Matthew David Smith
1963 · United Kingdom
Matthew David Smith is an established contemporary artist, who originates from the United Kingdom. Matthew David Smith was born in 1963. Artists Lorna Simpson, Gary Hume, Edmund de Waal and Yinka Shonibare are of the same generation and same country as Matthew David Smith.
Matthew David Smith's exhibition
Matthew David Smith in private collections
Historical Context of United Kingdom
Through colonisation and the consequent ascent of its Empire, the United Kingdom reached the status of a giant, although the wealth and economic power did not shelter it from the apparent cultural authority of other continents and countries. With the United States on one side and its European neighbours on the other, Britain had been to a rather significant degree outshined by their respective impact on the art of the modern world. But it is towards the end of the nineteenth century that it truly became an essential and crucial agent in the development of the avant-garde, through radical and progressive trends such at the Arts and Crafts Movement, which would become essential to the further development of bohemian artists movements or other artist-led organisation of the twentieth century. Vorticism is a significant movement, essentially distinctive of British modernism, it involved artists renowned for their affiliation to the Bloomsbury group.
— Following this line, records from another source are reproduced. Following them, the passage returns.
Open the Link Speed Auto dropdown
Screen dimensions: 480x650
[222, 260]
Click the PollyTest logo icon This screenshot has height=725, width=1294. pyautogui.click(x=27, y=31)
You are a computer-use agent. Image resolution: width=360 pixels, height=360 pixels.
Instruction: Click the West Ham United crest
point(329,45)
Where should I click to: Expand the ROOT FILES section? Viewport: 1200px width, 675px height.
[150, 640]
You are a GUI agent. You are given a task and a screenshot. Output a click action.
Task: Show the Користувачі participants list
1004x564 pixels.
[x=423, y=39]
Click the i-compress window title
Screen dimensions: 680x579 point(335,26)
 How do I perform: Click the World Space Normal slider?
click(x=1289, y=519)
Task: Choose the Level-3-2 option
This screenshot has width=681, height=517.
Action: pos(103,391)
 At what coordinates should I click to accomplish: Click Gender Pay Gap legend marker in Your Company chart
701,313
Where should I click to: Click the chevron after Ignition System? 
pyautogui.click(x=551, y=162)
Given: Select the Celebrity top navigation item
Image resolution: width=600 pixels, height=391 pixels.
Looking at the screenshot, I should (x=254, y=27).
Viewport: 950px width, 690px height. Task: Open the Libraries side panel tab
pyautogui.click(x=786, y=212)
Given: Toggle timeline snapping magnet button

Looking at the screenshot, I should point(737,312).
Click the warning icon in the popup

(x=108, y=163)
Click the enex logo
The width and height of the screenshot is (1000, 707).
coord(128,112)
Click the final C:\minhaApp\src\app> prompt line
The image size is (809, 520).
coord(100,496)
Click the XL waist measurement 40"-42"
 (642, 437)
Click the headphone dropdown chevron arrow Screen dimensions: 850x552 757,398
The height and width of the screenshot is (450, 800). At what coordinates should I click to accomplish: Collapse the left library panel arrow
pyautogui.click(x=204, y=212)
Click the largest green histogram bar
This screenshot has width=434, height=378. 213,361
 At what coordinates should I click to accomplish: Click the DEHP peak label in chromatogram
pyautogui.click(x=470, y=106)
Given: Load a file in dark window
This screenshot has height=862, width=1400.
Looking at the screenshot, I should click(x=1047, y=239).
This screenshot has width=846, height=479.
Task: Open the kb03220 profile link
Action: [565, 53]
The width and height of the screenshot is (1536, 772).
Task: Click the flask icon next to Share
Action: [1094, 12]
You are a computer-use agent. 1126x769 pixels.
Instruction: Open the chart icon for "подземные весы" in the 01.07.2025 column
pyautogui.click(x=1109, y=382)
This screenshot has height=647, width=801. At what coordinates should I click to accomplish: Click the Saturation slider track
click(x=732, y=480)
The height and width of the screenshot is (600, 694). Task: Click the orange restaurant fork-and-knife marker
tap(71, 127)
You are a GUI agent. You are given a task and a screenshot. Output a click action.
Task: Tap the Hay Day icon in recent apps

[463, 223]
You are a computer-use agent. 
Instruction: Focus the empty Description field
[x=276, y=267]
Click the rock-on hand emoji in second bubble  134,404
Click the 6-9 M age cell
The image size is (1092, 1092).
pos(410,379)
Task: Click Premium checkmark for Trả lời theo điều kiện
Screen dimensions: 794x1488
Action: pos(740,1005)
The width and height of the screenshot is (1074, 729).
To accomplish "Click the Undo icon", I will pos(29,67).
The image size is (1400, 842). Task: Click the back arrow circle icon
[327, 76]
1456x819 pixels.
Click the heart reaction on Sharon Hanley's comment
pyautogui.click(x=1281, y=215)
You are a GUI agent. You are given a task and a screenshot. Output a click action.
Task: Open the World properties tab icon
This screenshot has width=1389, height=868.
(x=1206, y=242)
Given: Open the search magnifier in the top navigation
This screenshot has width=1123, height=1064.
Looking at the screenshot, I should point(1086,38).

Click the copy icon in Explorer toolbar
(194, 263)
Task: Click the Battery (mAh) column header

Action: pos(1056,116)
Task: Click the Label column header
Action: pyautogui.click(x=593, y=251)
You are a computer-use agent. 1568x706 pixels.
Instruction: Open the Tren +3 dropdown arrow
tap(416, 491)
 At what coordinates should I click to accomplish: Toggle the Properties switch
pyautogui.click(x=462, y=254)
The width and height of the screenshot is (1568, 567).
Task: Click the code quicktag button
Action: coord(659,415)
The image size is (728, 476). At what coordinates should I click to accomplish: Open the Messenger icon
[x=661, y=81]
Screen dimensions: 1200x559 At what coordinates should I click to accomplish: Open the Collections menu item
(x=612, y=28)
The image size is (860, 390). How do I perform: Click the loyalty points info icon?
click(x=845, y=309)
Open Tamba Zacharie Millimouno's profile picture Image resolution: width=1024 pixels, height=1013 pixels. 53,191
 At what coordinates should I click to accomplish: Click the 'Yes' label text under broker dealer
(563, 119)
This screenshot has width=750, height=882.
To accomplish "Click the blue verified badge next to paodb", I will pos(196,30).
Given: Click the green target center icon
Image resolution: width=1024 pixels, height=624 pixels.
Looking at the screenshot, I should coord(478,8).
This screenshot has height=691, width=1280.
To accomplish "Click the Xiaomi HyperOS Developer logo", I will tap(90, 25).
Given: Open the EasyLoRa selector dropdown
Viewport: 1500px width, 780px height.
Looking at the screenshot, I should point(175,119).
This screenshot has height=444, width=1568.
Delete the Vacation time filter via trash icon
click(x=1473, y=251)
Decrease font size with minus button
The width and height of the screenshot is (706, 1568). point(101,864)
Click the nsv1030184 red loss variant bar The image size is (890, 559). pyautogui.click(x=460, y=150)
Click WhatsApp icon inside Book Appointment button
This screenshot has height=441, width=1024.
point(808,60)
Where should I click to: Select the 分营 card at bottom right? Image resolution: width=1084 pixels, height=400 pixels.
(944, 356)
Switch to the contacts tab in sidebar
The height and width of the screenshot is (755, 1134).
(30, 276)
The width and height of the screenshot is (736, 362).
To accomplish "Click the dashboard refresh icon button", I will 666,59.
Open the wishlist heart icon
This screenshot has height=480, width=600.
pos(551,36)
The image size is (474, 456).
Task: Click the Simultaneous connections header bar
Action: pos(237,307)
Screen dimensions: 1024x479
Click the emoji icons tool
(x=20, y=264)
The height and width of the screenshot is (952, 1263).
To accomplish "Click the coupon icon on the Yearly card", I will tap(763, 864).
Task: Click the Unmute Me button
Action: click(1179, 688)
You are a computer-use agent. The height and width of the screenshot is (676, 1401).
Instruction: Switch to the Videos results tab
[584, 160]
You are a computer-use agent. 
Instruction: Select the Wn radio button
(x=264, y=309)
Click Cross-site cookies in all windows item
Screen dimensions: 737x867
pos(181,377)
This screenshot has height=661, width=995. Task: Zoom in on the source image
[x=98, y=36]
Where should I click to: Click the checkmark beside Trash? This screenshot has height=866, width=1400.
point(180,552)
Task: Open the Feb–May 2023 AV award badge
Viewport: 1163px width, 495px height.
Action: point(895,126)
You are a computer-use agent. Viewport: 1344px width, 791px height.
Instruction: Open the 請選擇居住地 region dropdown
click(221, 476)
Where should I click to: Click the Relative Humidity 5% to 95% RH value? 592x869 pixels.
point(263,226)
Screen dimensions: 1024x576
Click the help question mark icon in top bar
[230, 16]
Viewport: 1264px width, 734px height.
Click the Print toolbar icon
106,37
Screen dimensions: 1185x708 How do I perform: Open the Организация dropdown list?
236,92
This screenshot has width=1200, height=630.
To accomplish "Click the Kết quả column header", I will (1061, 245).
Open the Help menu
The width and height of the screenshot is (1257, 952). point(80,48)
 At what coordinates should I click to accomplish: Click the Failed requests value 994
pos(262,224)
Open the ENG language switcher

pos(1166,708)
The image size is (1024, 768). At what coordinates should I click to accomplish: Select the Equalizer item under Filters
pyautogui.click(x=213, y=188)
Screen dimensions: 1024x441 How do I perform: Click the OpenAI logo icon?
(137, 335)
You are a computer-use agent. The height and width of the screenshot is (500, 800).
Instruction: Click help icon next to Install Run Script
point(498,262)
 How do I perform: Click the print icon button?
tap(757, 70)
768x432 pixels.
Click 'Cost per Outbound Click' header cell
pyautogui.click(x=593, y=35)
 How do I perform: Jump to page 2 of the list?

A few critically significant British artists of the modern and contemporary era include Stanley Spencer, Francis Bacon, Lucian Freud, Leon Kossoff, Frank Auerbach, David Hockney, Bridget Riley and Paula Rego among others – as well as the YBA generation led by Damien Hirst, Tracey Emin, Marc Quinn and Chris Ofili, in more recent years.
Further Biographical Context for Matthew David Smith
Born in 1963, Matthew David Smith was primarily influenced by the 1980s. The 1980s were an era of increasing global capitalism, political upheaval, worldwide mass media, wealth discrepancies and distinctive music and fashion, characterised by hip hop and electronic pop music. This had a heavy impact on the generation of artists growing up during this era. The fall of the Berlin Wall at the end of the decade signified the end of the Cold War, yet the era was also distinguished by the African Famine. During this time influential art movements included Neo Geo, The Pictures Generation and Neo-Expressionism, which took a particular hold in Germany, France and Italy. Artists such as Anselm Kiefer, Jörg Immendorf, Enzo Cucchi, Francesco Clemente and Julian Schnabel were leading artists working during this period, alongside Jean-Michel Basquiat, Keith Haring and Kenny Scharf, who established the street art and graffiti movements, which quickly gained an influential reputation.